Putnamville is an unincorporated community in Warren Township, Putnam County, in the U.S. state of Indiana.

==History==
Putnamville was laid out in 1830. The community took its name from Putnam County. A post office called Putnamville has been in operation since 1832. The community was pioneered by James Townsend and his recently emancipated slaves.

===The Townsends===
Some historians group the early Townsends of Putnamville into the "Black Townsends" (emancipated persons who assumed James Townsend's surname) and the "White Townsends" (biological relatives of James Townsend). The Townsend/Layman Museum in Putnamville is named after Townsend.

====Black Townsends====
The Black Townsends were the first Black settlers in Putnam County, Indiana.
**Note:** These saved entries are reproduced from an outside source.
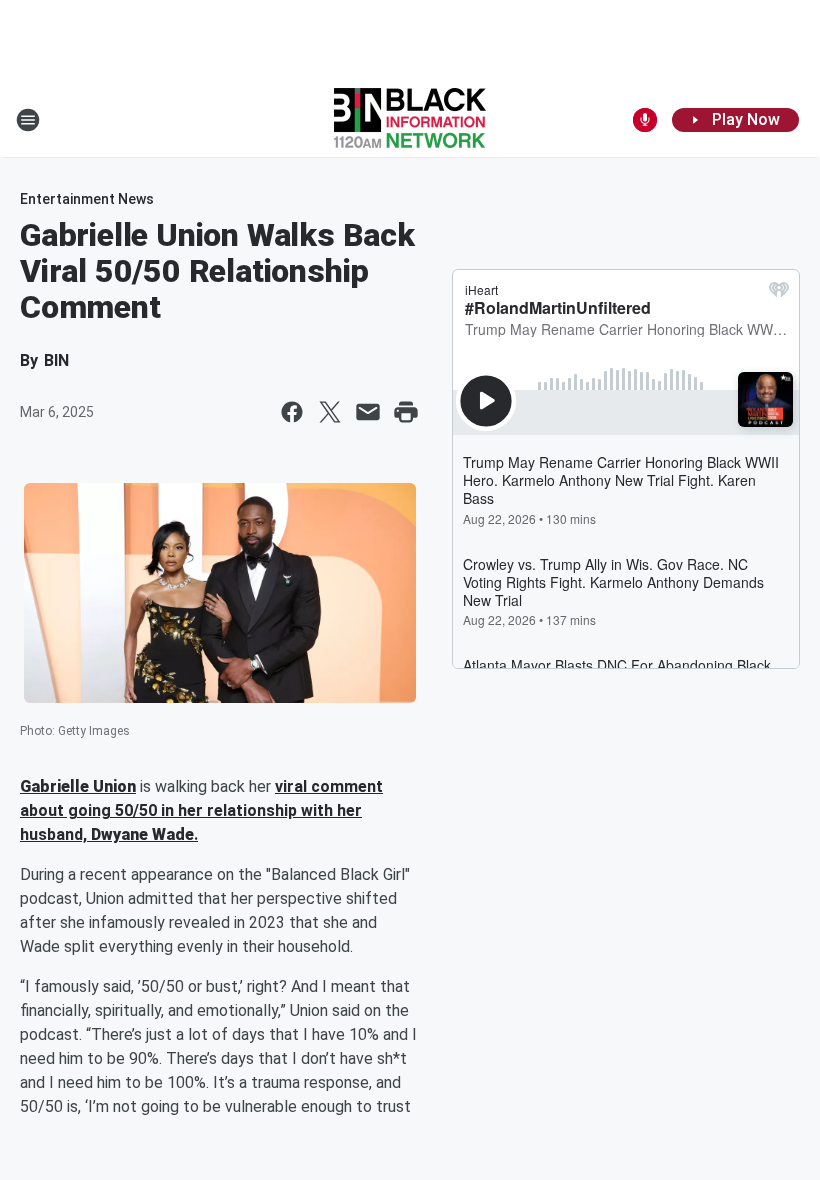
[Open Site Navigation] (28, 120)
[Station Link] (410, 120)
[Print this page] (406, 412)
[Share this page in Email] (368, 412)
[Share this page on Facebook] (292, 412)
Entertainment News (87, 199)
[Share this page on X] (330, 412)
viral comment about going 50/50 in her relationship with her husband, (201, 810)
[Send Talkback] (645, 120)
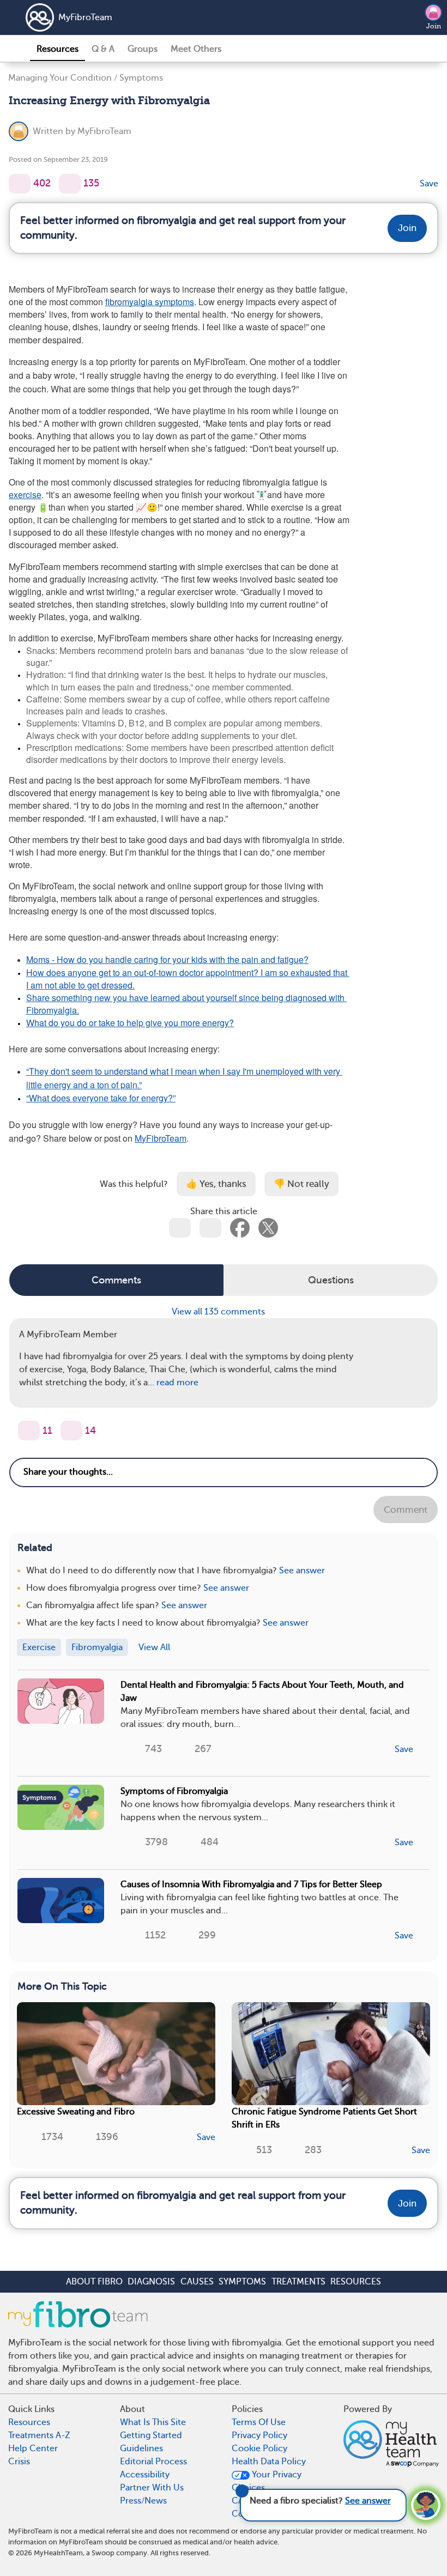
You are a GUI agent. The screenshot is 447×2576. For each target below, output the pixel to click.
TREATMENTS (298, 2282)
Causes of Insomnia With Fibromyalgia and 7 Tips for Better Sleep (251, 1884)
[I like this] (20, 183)
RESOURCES (355, 2282)
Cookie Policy (259, 2448)
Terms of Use (259, 2422)
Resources (57, 49)
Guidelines (141, 2448)
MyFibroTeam (85, 17)
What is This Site (153, 2422)
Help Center (33, 2448)
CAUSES (197, 2282)
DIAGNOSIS (151, 2282)
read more (177, 1382)
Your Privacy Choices (266, 2481)
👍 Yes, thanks (216, 1184)
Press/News (143, 2501)
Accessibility (145, 2475)
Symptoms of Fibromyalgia (174, 1791)
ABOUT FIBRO (94, 2282)
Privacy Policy (259, 2435)
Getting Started (151, 2435)
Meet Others (196, 49)
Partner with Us (152, 2488)
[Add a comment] (70, 183)
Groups (143, 49)
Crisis (19, 2461)
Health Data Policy (269, 2461)
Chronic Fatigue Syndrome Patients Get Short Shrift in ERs (324, 2118)
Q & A (103, 49)
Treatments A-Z (39, 2435)
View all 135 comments (219, 1312)
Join (433, 26)
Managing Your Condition (60, 78)
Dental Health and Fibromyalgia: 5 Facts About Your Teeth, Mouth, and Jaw (262, 1691)
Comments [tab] (116, 1280)
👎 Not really (301, 1184)
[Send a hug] (71, 1430)
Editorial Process (153, 2461)
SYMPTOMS (242, 2282)
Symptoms (141, 78)
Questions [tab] (331, 1280)
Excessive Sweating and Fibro (76, 2112)
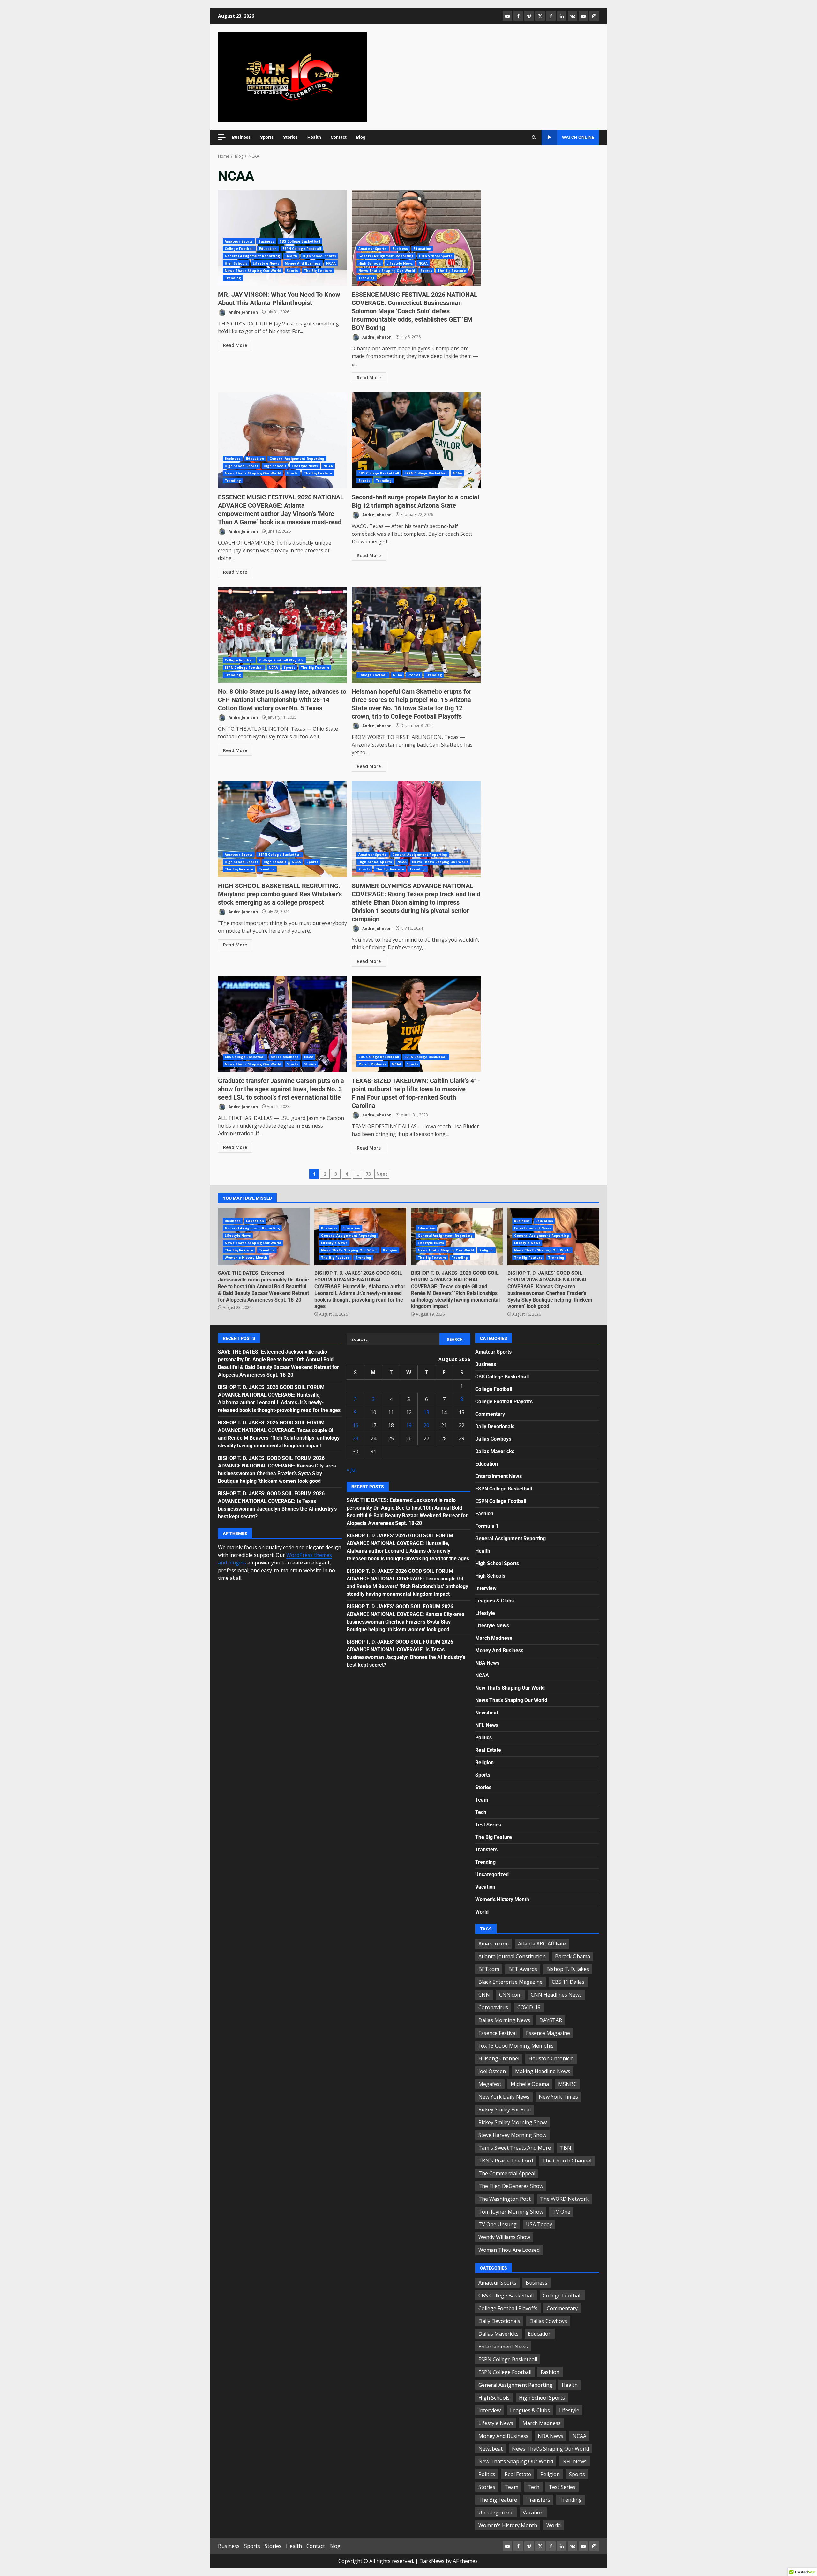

According to James Townsend's grandson, James Layman, they included Luke, Hetty, Amy, Tom, Sibley, and others. Layman told historian Jesse Weik that Sibley was the oldest of those who removed to Indiana and that she continued pipe smoking until after the age of 90, recalling her doing so during visits to the residence of his grandmother — James Townsend's wife — Katherine Townsend. She was probably the mother of Luke Townsend.

=====Luke Townsend=====
Luke Townsend – who was the au pair for James Townsend's daughter, Mary, prior to his emancipation – established the first Sunday School in Putnam County and is credited as the founder of the congregation that eventually became Bethel African Methodist Episcopal Church in Greencastle, Indiana, at one time the largest Black church in Indiana. According to a 1942 article in The Daily Banner of Greencastle, Luke Townsend was after death remembered as "one of the best citizens the county has had."

Luke Townsend had five children. One son, Robert Townsend, served in the 28th United States Colored Infantry Regiment during the American Civil War. Another son was among the witnesses who, in the late 1800s, testified against a man arrested for harassing Black youths playing in a field in Putnam County in what became the first case of a white citizen being criminally convicted on the basis of the testimony of a Black citizen in Putnam County. Luke Townsend's son Jay, who was still alive as of 1933, established a reputation as one of "Greencastle's most respected citizens".

====White Townsends====
Among James Townsend's children was John Selby Townsend, who later sat in the Iowa General Assembly and served as county attorney of Monroe County, Iowa. James Townsend's grandson, James Robert Townsend, was the first United States man to complete teacher training under the tutelage of Maria Montessori. Another grandson, James Layman, sat in the Indiana State Senate.

==Geography==
Putnamville is located along U.S. Route 40 at the intersection of State Road 243.

==Demographics==
The United States Census Bureau defined Putnamville as a census designated place in the 2022 American Community Survey.